Textauszug

+===+

Kaderbesetzungen, die den beiderseitigen Erwartungen nicht entsprechen, sind keine Seltenheit. Vermittlerkreise schätzen, dass 5 bis 10% der Positionen in mittleren und oberen Etagen nach kurzer Zeit wieder zu vergeben sind. Die Kosten einer unglücklichen Beziehung zwischen Arbeitgeber und Arbeitnehmer sind erheblich. Ein Rechenbeispiel des Appenzeller Beratungsunternehmens Unseld Consulting beziffert den finalen Schaden auf das Zwölffache des vereinbarten Jahressalärs in der Höhe von 150 000 Franken. Die Aufstellung basiert auf einer realen Begebenheit in einem Schweizer Unternehmen.

+===+

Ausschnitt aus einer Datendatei
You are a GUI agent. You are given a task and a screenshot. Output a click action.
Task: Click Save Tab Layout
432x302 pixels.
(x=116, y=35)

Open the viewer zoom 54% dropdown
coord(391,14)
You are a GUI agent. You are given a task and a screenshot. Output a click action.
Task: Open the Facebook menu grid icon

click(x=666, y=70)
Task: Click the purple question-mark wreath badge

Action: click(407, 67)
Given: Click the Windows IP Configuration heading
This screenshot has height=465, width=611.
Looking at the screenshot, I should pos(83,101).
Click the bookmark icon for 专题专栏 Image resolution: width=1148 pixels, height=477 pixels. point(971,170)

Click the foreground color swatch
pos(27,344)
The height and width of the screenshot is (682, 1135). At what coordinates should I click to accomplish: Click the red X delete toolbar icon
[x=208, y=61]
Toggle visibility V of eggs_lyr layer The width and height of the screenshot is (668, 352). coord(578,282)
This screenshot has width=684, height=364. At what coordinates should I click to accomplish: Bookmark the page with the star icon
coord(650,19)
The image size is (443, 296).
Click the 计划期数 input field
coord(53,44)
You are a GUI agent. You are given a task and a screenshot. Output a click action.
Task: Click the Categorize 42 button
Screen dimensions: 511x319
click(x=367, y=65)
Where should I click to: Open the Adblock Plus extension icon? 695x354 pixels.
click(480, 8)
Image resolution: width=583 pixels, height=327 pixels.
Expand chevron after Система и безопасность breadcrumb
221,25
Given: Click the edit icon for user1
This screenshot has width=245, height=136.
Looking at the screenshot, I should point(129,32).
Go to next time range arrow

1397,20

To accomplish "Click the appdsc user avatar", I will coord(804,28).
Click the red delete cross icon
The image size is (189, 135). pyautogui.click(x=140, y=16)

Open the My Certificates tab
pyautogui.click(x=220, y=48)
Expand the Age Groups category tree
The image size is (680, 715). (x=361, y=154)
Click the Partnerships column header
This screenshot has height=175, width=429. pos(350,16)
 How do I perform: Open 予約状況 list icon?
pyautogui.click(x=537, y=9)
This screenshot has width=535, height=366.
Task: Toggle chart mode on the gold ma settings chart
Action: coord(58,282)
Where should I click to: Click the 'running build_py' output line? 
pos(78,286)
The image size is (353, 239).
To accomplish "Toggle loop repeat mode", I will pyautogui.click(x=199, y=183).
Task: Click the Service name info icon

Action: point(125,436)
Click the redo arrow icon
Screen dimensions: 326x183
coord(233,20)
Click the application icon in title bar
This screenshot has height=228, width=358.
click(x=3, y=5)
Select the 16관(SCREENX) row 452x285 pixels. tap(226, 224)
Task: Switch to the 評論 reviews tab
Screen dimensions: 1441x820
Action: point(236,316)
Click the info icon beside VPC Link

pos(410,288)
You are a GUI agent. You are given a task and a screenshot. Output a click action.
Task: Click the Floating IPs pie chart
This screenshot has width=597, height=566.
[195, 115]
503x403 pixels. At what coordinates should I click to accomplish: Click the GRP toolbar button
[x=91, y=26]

+===+

Aufgaben
A - Zitieren Sie aus dem Text über missglückte Kaderbesetzungen die Stelle, die bei "Kaderbesetzungen, die den" beginnt und bei "einem Schweizer Unternehmen." endet.
B - Auf welches Vielfache des Jahressalärs beziffert das Rechenbeispiel im Text über missglückte Kaderbesetzungen den finalen Schaden?
C - Führen Sie sämtliche Zahlenangaben auf, die der Text über missglückte Kaderbesetzungen enthält.

Lösungen
A -
Kaderbesetzungen, die den beiderseitigen Erwartungen nicht entsprechen, sind keine Seltenheit. Vermittlerkreise schätzen, dass 5 bis 10% der Positionen in mittleren und oberen Etagen nach kurzer Zeit wieder zu vergeben sind. Die Kosten einer unglücklichen Beziehung zwischen Arbeitgeber und Arbeitnehmer sind erheblich. Ein Rechenbeispiel des Appenzeller Beratungsunternehmens Unseld Consulting beziffert den finalen Schaden auf das Zwölffache des vereinbarten Jahressalärs in der Höhe von 150 000 Franken. Die Aufstellung basiert auf einer realen Begebenheit in einem Schweizer Unternehmen.

B - Auf das Zwölffache des vereinbarten Jahressalärs von 150 000 Franken.

C -
- 5 bis 10 %
- das Zwölffache
- 150 000 Franken